Majadito or Majao (Majau) is a traditional Bolivian dish prepared most commonly with jerk beef (dehydrated meat). It is also referred to as Majadito Camba or Majadito Oriental both referring to the Santa Cruz origin of this dish. This type of jerk beef is otherwise called charque for the locals. Majau means tenderized or smashed which is the method used to tenderize the jerk beef. Once the beef is cooked, then it is placed in a wooden mortar ( tacú ) and tenderized / broken into smaller pieces.
Majadito dates back to the early days of Spanish conquest of Bolivia. I read several articles in Spanish saying that certain elements of how majadito is cooked have similarities to Spanish Paella.
Majadito is the typical dish of Santa Cruz department of Bolivia, but it has become part of Bolivian National Gastronomy because of it’s traditional values.
How Do You Prepare Majadito?
Bolivian Majadito is more traditionally prepared with charque (jerk beef), however it is becoming common to have it with chicken and duck as well. When we actually visited Santa Cruz we ate dinner at a restaurant which offered smaller ceramic bowls with different types of majaditos so people can try how each version tastes.
Usually the beef is placed in water and water changed several times to remove excess salt.

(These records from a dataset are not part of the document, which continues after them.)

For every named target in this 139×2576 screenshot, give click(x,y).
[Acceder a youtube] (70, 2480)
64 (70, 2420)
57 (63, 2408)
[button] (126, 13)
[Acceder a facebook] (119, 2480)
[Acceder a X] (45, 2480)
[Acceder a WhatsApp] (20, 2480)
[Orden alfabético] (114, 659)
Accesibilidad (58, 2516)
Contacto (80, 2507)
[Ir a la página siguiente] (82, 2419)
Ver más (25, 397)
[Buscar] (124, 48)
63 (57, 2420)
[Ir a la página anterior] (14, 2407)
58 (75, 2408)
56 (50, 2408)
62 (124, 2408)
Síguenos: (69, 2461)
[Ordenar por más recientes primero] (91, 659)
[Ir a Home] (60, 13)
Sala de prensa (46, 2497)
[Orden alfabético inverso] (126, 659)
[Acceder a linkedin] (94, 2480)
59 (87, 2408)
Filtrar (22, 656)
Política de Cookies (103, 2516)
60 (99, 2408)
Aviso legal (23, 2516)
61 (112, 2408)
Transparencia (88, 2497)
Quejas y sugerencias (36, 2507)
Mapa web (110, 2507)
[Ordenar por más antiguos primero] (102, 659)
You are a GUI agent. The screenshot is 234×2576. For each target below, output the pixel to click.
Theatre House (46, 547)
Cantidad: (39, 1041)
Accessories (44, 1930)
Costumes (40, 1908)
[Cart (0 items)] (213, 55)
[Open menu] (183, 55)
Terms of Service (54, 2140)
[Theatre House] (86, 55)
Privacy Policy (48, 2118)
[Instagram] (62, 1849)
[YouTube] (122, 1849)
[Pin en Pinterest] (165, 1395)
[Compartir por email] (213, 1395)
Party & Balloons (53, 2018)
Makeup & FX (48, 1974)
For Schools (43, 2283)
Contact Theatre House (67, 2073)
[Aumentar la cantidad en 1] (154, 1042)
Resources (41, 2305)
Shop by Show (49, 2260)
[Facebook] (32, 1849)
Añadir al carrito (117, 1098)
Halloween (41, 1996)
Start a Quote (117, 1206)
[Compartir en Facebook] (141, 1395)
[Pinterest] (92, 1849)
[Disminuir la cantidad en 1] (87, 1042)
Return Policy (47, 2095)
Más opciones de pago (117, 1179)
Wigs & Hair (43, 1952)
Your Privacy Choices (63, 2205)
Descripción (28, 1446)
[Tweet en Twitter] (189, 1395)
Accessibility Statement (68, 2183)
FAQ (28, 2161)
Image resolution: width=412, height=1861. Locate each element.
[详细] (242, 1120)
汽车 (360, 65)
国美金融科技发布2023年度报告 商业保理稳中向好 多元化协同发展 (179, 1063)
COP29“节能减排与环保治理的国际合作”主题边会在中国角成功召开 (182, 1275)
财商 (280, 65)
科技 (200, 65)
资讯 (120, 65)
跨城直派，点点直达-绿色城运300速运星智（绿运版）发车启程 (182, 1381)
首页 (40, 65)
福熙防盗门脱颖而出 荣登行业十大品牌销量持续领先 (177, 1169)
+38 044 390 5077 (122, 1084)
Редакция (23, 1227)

Then the beef is boiled until it is soft enough to eat. Afterwards, the beef is placed in a wooden mortar and smashed into small pieces. In the meantime, the vegetables are sauteed and once done you add rice and the meat pieces. Add the broth and seasoning, cook for 25 minutes or so in low heat. While the rice, beef and vegetables are cooking together, I usually fry the plantains and the egg so i can serve everything warm together.
As always, when preparing a Bolivian dish I try to get as close as possible to the traditional way of cooking such meals. However, there are certain ingredients that are not available here in Miami that can be found in Bolivia or other South American countries.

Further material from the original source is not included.